If you care about who gets your stuff and your money, it’s important that you do more than just create a will as part of an estate plan. You also need to double check your beneficiaries.

Your Listed Beneficiaries Trump Your Will

Many people are tempted to think that once the will is made, the work is done. Everything is set up. However, it’s important to realize that listed beneficiaries trump wills. No matter how explicit you are in your will, and no matter how many witnesses sign, if the beneficiary on a life insurance policy or retirement account are different, it’s the listed beneficiary that gets the money.

When you experience a major life change, it’s important to review your beneficiary information, and change it to reflect your desires. Many people forget to change beneficiaries on retirement accounts and life insurance policies when a spouse dies or when there is a divorce. However, this is a mistake. Your listed beneficiary will receive the money, no matter what your will says. As you create your will, make sure to review your beneficiaries to make sure that everything matches up the way you want it to.

Pay Attention to Bank Accounts

Another tricky point is the bank account. Sometimes, when you open an account, you are able to designate someone to receive your money. This is known as “transferable on death.” When you designate someone, this information also supersedes the will. You should also realize that some banks don’t even have this option. If you die, the account will go to probate. For accounts that aren’t transferable on death, it might be advisable to open a joint account so that your spouse can access the money without extra expense.

Changing Your Beneficiaries

In most cases, it’s possible to change your beneficiary by filling out the proper paperwork. Each organization has its own processes for changing beneficiaries, so you should contact the company to find out what those are. In many cases, though, all you need to do is fill out a form and send it in. After you have gone through the steps necessary for changing a beneficiary, follow up and check to make sure the switch has been made. Verify that your wishes are being followed.

If you care about what happens to your assets after you pass on, it’s important to make your wishes known. A good estate plan, including a will, can help you ensure that your desires are followed. However, you shouldn’t forget about your beneficiaries. Double check to make sure that your beneficiaries match your will.


  1. Erica Austman

    Is it not true that you can create a designation in your will to amend your life insurance beneficiaries? And that will trump the life insurance policy?
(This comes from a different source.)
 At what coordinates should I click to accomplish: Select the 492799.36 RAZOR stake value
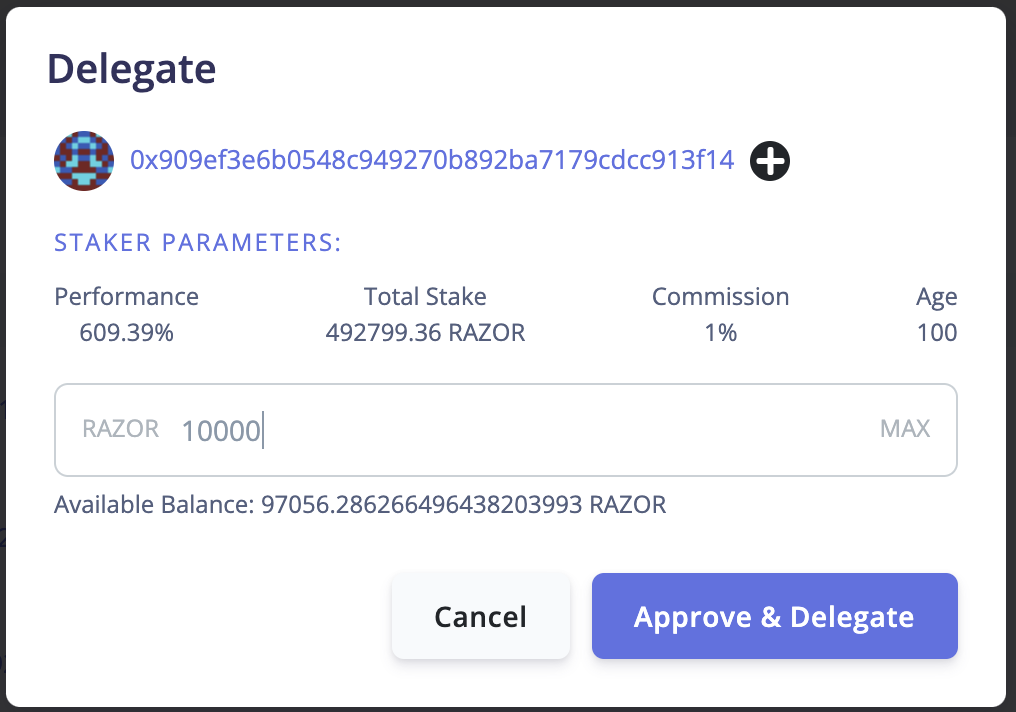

    My father died recently and changed his beneficiaries at the last minute on his death bed. He was aware of what he was doing. It has created a mess for us kids, it will affect his life insurance as he specifically stated all of the policies owned by him.

    Please advise.

    Thank you,

    • Kyle

      A later designation revokes an earlier designation. Considered a testamentary disposition, can be made in a will.

  2. Rob Heaver

    My wife is my designated beneficiary on my registered investment accounts. I’m thinking of adding my 3 siblings as additional beneficiaries, all at 0%. My intent is that if I pre decease my wife, she will get all the investment; but, if we should die together, my siblings will get equal shares of the investments without having to pay estate probate on these investments. Would this strategy work?

  3. Lorraine

    If you are named on a life insurance policy, but the will was updated 4 months prior to the death of the person who took out the insurance policy, who gets paid out?